- _EXERCISE_: Copy again every line from the one containing "Task: Click the Hafslund / Celsio logo icon" through the end of the rows, including the requests, and shift each coordinate in the answers by -134.

- _GIVEN INFORMATION_:
-=-=-

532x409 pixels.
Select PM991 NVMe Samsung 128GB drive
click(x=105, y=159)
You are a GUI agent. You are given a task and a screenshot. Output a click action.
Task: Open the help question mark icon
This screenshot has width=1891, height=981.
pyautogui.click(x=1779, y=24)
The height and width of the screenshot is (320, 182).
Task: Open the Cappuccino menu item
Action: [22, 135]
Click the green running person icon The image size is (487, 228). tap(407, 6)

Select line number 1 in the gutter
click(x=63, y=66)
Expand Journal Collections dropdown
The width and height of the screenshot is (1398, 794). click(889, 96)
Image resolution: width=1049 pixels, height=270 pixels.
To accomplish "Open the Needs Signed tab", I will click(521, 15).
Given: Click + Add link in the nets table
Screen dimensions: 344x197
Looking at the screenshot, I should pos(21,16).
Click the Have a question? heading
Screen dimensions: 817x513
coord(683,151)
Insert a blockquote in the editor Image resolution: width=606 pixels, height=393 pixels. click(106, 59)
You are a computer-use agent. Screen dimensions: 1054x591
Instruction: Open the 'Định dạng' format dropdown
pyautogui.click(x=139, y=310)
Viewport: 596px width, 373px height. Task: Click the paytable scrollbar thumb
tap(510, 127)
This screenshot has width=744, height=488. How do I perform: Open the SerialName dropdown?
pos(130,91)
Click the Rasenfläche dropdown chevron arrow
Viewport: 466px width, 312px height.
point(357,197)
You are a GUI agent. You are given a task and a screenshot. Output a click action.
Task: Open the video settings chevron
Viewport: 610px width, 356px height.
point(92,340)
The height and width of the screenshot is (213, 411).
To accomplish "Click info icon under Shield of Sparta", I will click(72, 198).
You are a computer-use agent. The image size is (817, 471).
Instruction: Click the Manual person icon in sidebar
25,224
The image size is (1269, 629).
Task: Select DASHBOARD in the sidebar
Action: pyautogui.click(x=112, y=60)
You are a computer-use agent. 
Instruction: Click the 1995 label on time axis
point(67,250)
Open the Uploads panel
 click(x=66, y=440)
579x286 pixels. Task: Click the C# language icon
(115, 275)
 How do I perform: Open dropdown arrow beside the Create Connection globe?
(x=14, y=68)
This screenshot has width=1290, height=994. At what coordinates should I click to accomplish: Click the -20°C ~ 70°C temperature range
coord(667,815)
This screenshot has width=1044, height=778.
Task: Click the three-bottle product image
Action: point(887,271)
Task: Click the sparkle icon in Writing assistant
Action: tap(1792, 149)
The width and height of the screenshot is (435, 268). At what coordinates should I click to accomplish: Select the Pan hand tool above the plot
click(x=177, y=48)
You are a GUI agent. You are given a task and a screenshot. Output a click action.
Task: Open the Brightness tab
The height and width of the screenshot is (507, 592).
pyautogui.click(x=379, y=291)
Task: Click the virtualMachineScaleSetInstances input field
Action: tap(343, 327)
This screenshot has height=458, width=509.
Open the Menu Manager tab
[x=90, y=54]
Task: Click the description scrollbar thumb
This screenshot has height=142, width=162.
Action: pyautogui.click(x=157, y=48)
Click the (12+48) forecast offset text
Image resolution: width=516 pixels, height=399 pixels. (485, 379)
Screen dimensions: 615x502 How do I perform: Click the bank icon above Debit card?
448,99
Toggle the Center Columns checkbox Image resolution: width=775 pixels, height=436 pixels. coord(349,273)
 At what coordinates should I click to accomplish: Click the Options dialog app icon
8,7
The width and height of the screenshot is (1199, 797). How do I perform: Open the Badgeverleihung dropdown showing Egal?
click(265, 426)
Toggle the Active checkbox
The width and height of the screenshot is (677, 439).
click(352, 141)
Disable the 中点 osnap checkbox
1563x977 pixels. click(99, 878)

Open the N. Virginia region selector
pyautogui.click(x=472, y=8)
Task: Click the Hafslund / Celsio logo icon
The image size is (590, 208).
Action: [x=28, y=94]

-=-=-

- _RESULT OF THIS EXERCISE_:
Task: Click the Hafslund / Celsio logo icon
The image size is (590, 208).
Action: [x=-106, y=-40]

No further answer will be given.